- **Task requirements**
Reproduce the records from the line that contains "Viewport: 595px width, 478px height." through the end of the records, both ends included, with "Open" replaced by "Select" and everything else unchanged. Leave the pictures out.

[Rows from a screen grounding dataset]
═══

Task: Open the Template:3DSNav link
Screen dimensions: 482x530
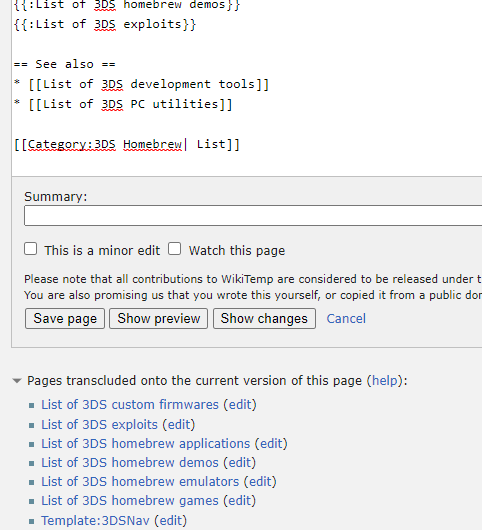Action: coord(95,521)
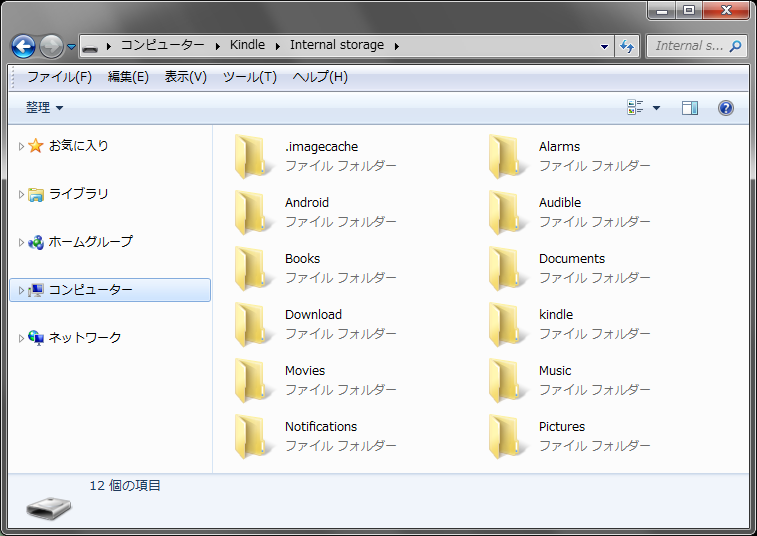Screen dimensions: 757x536
Task: Click the search input field
Action: coord(688,46)
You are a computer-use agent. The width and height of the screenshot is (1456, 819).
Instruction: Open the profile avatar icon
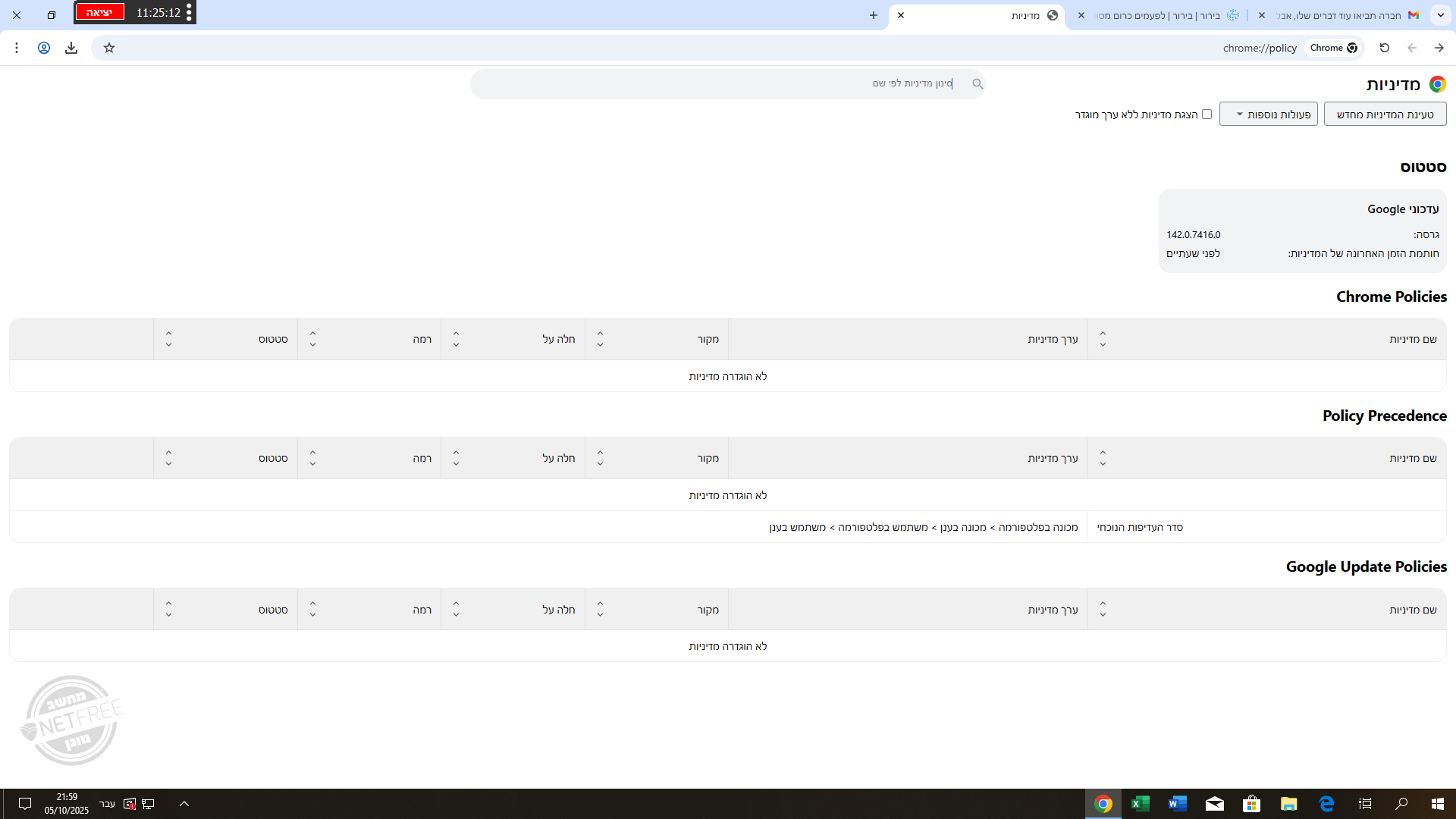[x=44, y=48]
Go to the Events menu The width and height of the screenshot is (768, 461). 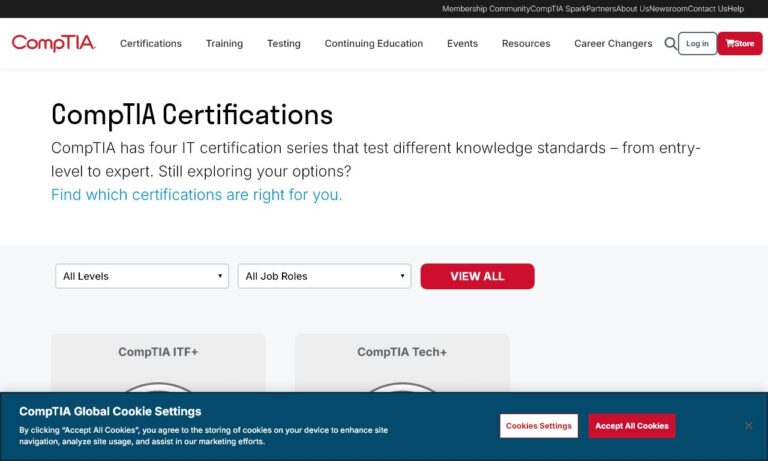[x=462, y=44]
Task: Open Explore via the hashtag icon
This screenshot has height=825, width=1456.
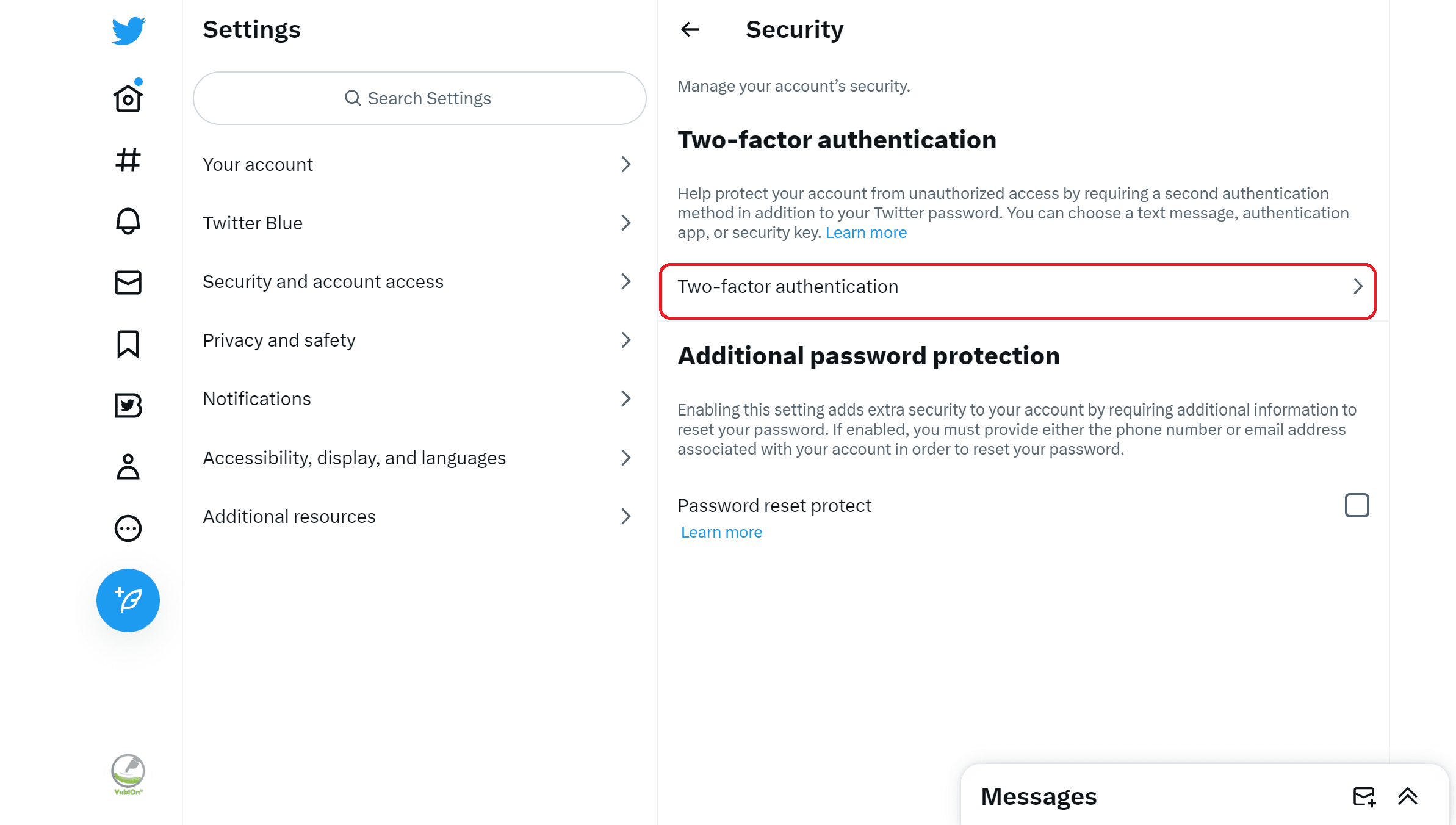Action: pyautogui.click(x=128, y=160)
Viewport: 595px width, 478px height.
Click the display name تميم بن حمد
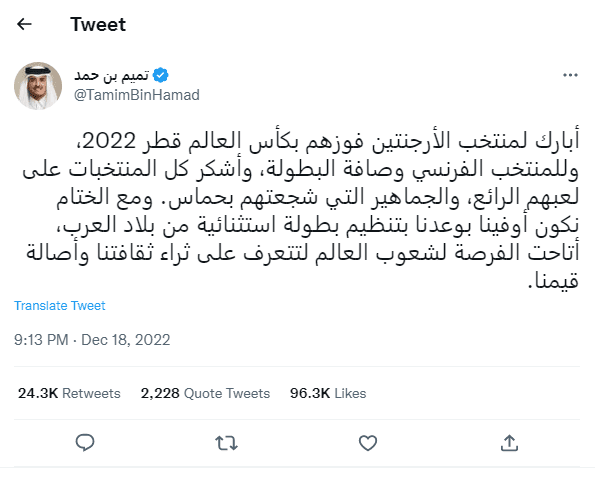tap(112, 75)
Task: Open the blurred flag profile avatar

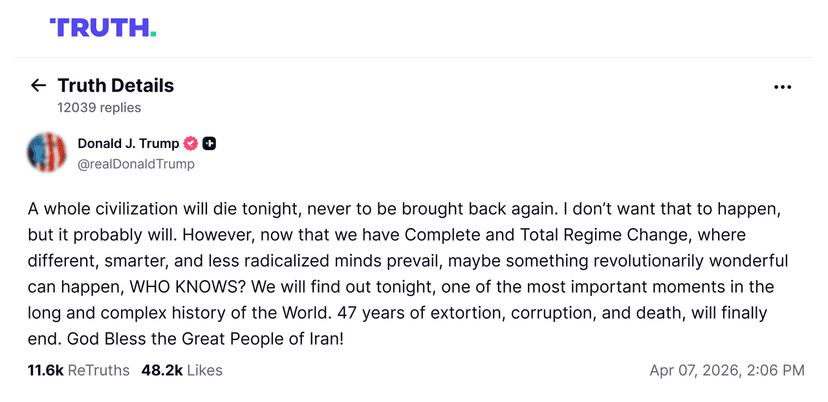Action: click(x=46, y=153)
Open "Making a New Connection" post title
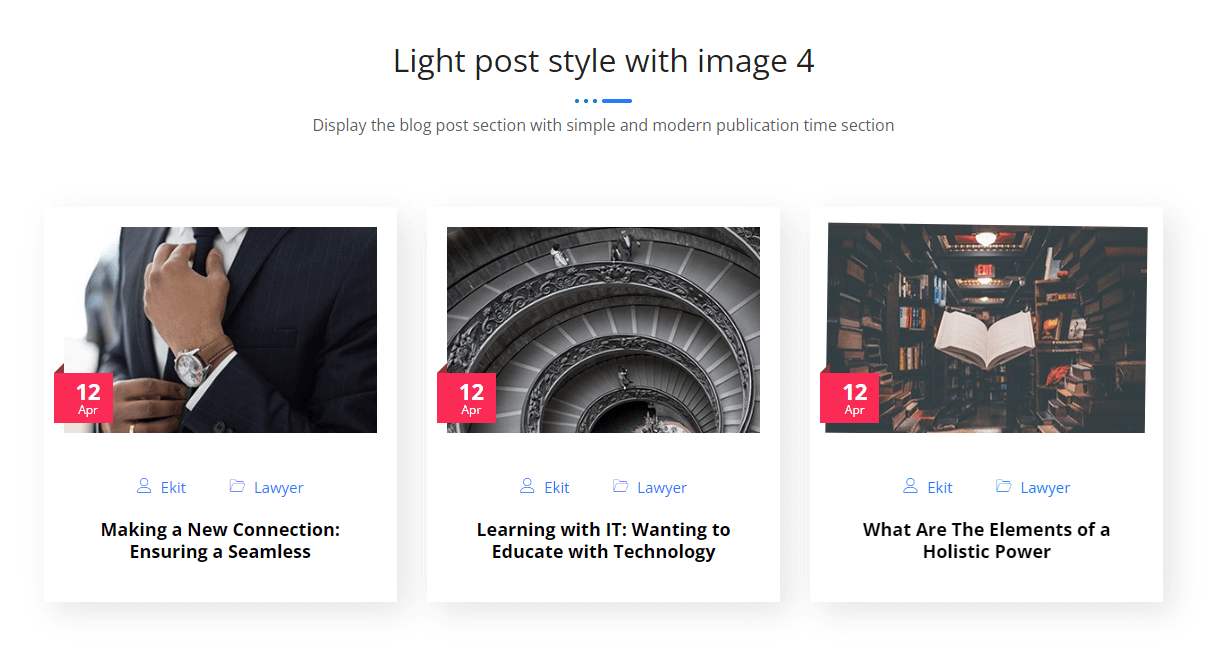Viewport: 1211px width, 672px height. click(220, 540)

═══

- **Response to this task**
Viewport: 595px width, 478px height.
Click the display name تميم بن حمد
tap(112, 75)
Task: Select the blurred flag profile avatar

Action: click(x=46, y=153)
Select "Making a New Connection" post title
Viewport: 1211px width, 672px height. click(220, 540)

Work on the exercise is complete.